TASK STATEMENT: For each line below with the word "computer", write out a copy.

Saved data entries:
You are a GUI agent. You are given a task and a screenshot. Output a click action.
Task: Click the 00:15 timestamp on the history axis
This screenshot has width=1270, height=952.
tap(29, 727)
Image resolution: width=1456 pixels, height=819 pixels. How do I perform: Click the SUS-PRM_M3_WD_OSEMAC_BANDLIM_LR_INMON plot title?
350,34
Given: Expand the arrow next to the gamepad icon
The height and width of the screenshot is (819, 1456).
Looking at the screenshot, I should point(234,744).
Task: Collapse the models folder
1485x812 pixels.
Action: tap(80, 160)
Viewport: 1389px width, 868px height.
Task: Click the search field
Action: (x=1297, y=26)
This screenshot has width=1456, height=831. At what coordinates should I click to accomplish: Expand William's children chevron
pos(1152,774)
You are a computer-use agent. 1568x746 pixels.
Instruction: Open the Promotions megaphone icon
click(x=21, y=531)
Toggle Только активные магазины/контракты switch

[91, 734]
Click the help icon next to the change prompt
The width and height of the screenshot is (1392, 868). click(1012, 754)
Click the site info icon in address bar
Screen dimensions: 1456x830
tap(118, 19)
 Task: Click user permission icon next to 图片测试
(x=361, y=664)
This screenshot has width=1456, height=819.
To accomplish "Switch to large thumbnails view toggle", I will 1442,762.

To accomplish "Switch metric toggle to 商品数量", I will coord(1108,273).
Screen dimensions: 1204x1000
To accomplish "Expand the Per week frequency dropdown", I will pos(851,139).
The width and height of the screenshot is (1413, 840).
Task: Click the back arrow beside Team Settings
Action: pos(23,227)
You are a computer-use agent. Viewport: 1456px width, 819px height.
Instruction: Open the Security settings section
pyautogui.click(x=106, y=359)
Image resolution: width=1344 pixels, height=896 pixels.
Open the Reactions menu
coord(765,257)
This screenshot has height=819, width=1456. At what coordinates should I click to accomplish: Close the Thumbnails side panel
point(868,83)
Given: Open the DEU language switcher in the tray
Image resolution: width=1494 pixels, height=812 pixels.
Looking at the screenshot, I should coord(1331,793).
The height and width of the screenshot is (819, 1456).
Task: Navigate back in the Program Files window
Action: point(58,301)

SOLUTION FOR THIS EXERCISE:
You are a computer-use agent. 1568x746 pixels.
You are a computer-use agent. Viewport: 1456px width, 819px height.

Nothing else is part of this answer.